Levels of Cognition. Prototaxic Level The earliest and most primitive experiences of an infant take place on a prototaxic level. Because these experiences cannot be communicated to others, they are difficult to describe or define. One way to understand the term is to imagine the earliest subjective experiences of a newborn baby. These experiences must, in some way, relate to different zones of the body.
Parataxic Level Parataxic experiences are prelogical and usually result when a person assumes a cause-and-effect relationship between two events that occur coincidentally. Parataxic cognitions are more clearly differentiated than prototaxic experiences, but their meaning remains private.
Therefore, they can be communicated to others only in a distorted fashion. Syntaxic Level Experiences that are consensually validated and that can be symbolically communicated take place on a syntaxic level. Consensually validated experiences are those on whose meaning two or more persons agree. Stages of Development Sullivan b postulated seven epochs or stages of development, each crucial to the formation of human personality.
His seven stages are infancy, childhood, the juvenile era, preadolescence, early adolescence, late adolescence, and adulthood. Infancy Infancy begins at birth and continues until a child develops articulate or syntaxic speech, usually at about age 18 to 24 months.
Sullivan believed that an infant becomes human through tenderness received from the mothering one. The satisfaction of nearly every human need demands the cooperation of another person. Infants cannot survive without a mothering one to provide food, shelter, moderate temperature, physical contact, and the cleansing of waste materials.
An infant expresses both anxiety and hunger through crying. The baby may even stop breathing and turn a bluish color, but the built-in protections of apathy and somnolent detachment keep the infant from death. Apathy and somnolent detachment allow the infant to fall asleep despite the hunger Sullivan, b. During the feeding process, the infant not only receives food but also satisfies some tenderness needs.

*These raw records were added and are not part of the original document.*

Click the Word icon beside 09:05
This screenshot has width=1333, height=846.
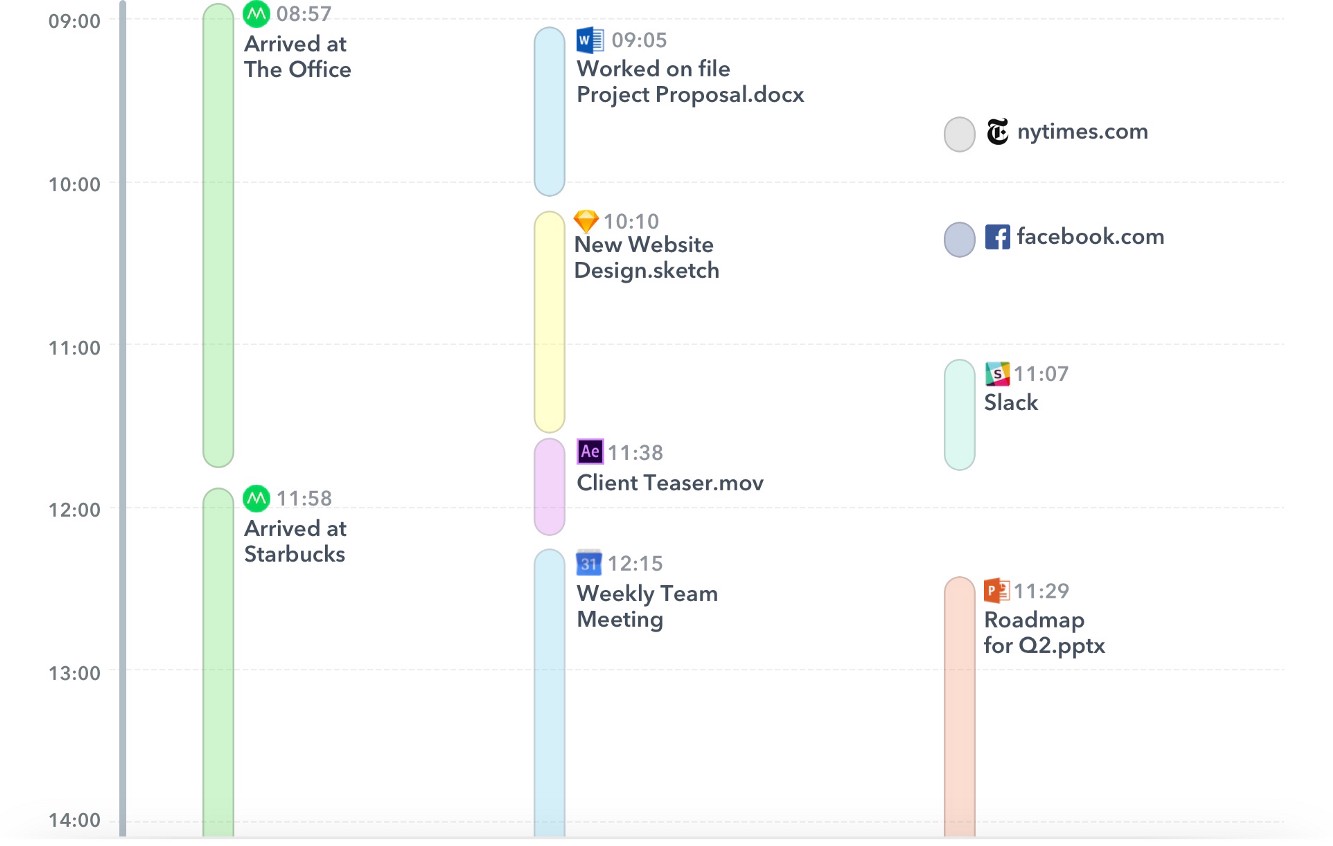590,41
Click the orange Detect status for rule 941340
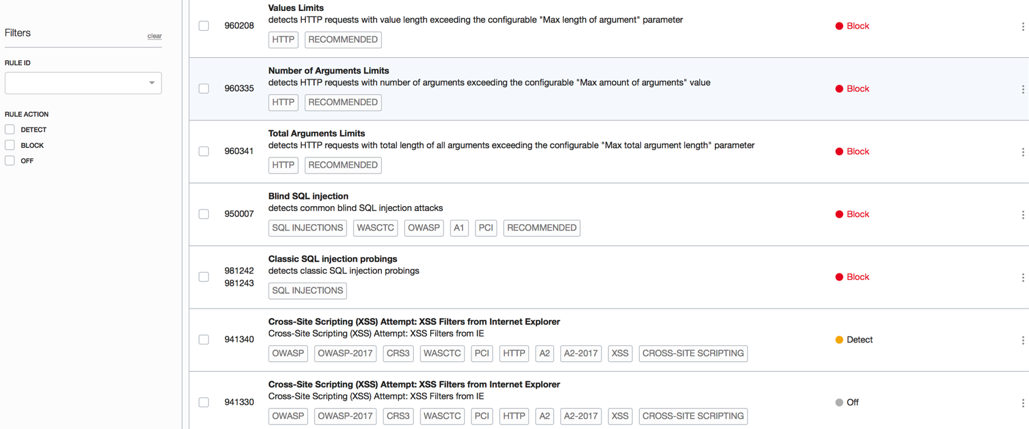Image resolution: width=1029 pixels, height=429 pixels. [854, 340]
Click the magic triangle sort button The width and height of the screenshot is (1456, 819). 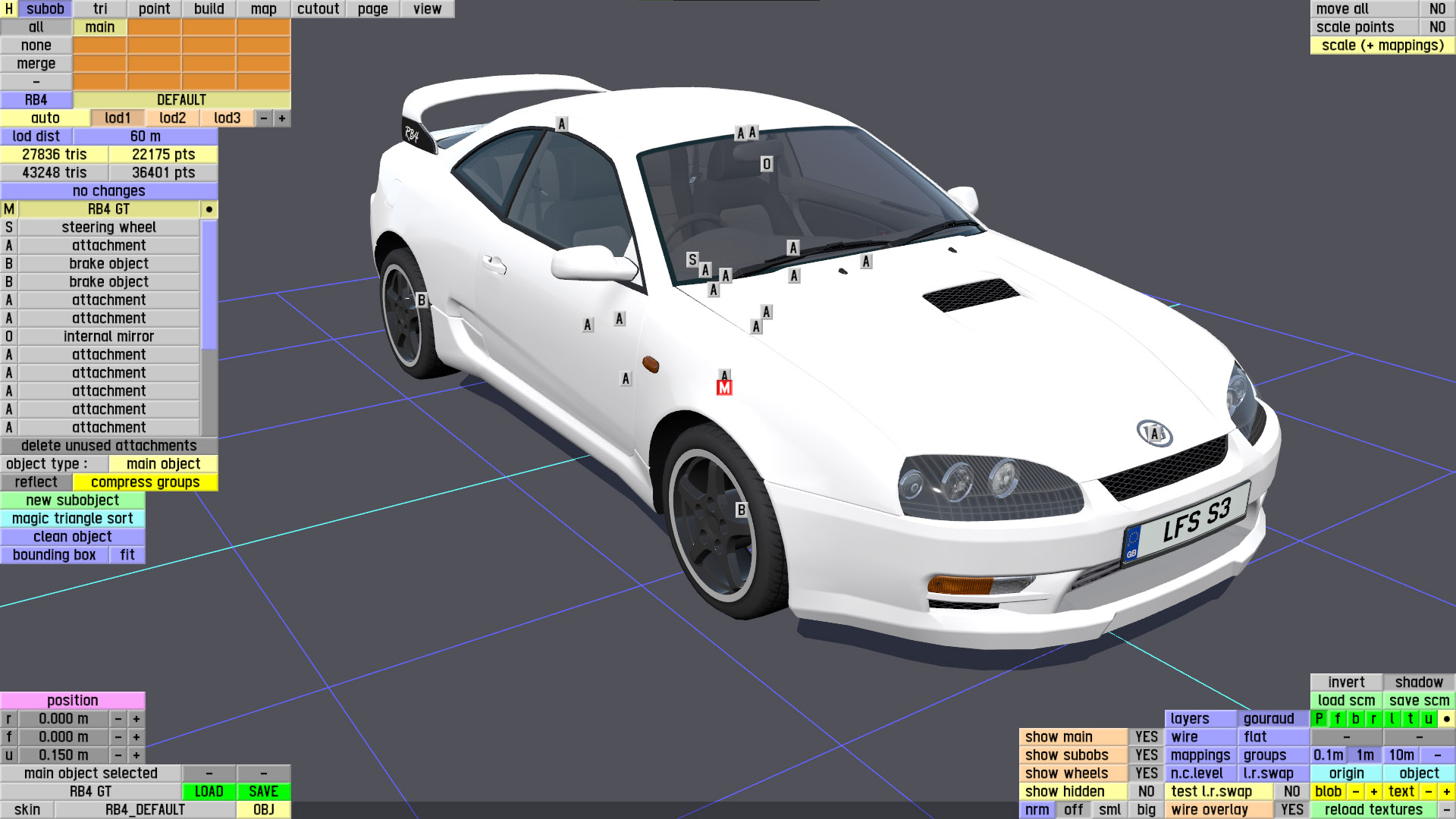tap(73, 519)
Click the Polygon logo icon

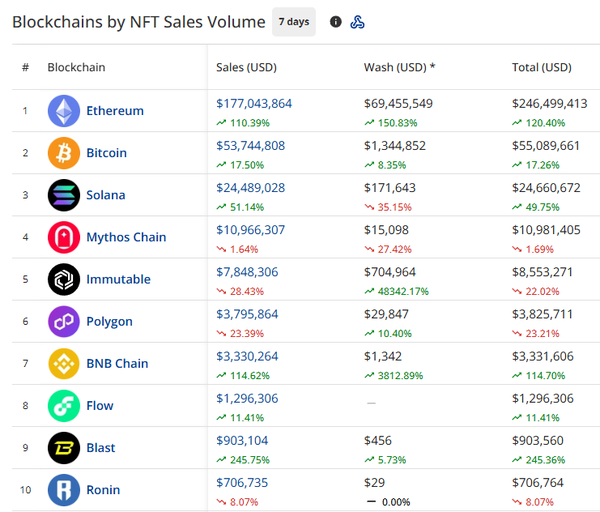tap(64, 321)
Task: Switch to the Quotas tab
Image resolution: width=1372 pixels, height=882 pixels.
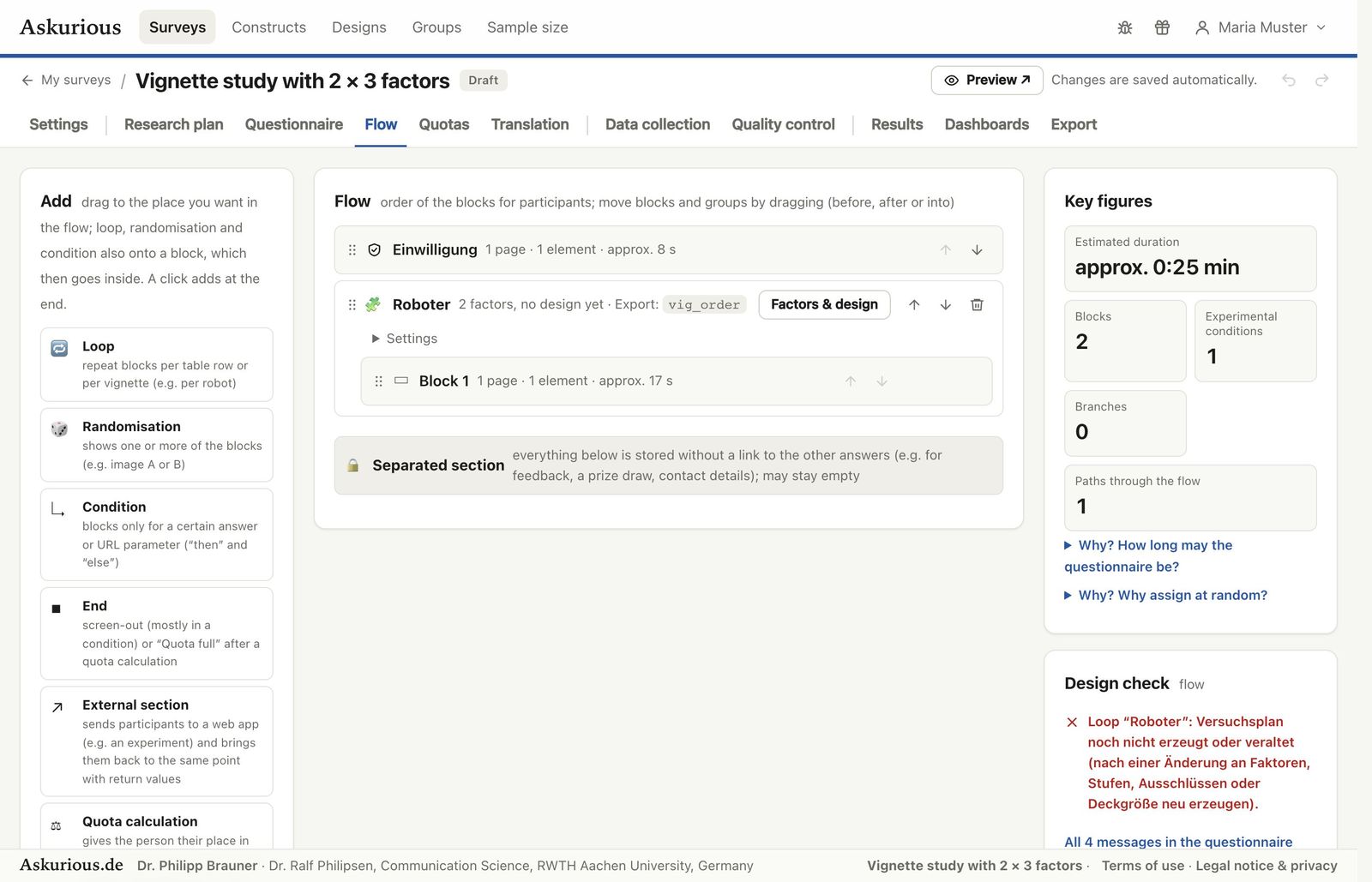Action: pos(444,124)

Around midinfancy, infants begin to learn how to communicate through language. In the beginning, their language is not consensually validated but takes place on an individualized or parataxic level. Selective Inattention is one such mechanism. The characteristic ways in which an individual deals with other people. In Sullivan's theory, a group of feelings, attitude, and thoughts that have arisen out of one's interpersonal experiences. According to Sullivan , the purpose of all behavior is to get needs met through interpersonal interactions and decrease or avoid anxiety.

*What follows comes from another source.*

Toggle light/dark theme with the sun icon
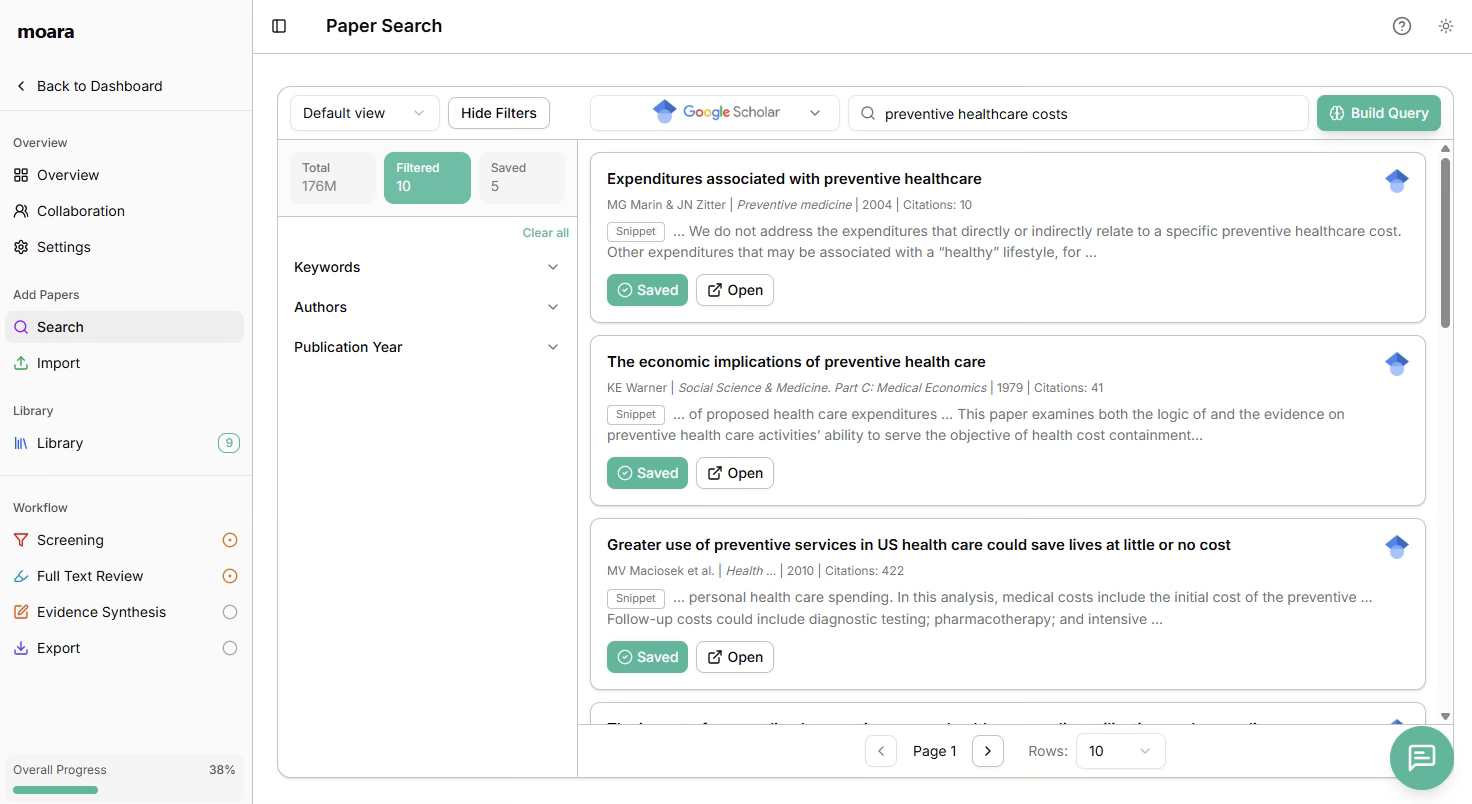Viewport: 1472px width, 804px height. point(1445,26)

He viewed anxiety as a key concept and defined it as any painful feeling or emotion arising from social insecurity or blocks to getting biological needs satisfied. Herbert "Harry" Stack Sullivan February 21, , Norwich, New York — January 14, , Paris, France was an American Neo-Freudian psychiatrist and psychoanalyst who held that "personality can never be isolated from the complex interpersonal relationships in which [a] person lives" and that "[t]he field of psychiatry.
What are the theories of interpersonal communication? This theory refers to the reciprocity of behaviors between two people who are in the process of developing a relationship. What is intrapersonal theory?
One, an intrapersonal theory, includes self-directed thoughts particularly expectancy of success and self-directed emotions pride, guilt, and shame. The second is an interpersonal theory and includes beliefs about the responsibility of others and other-directed affects of anger and sympathy.
Who created Object Relations Theory?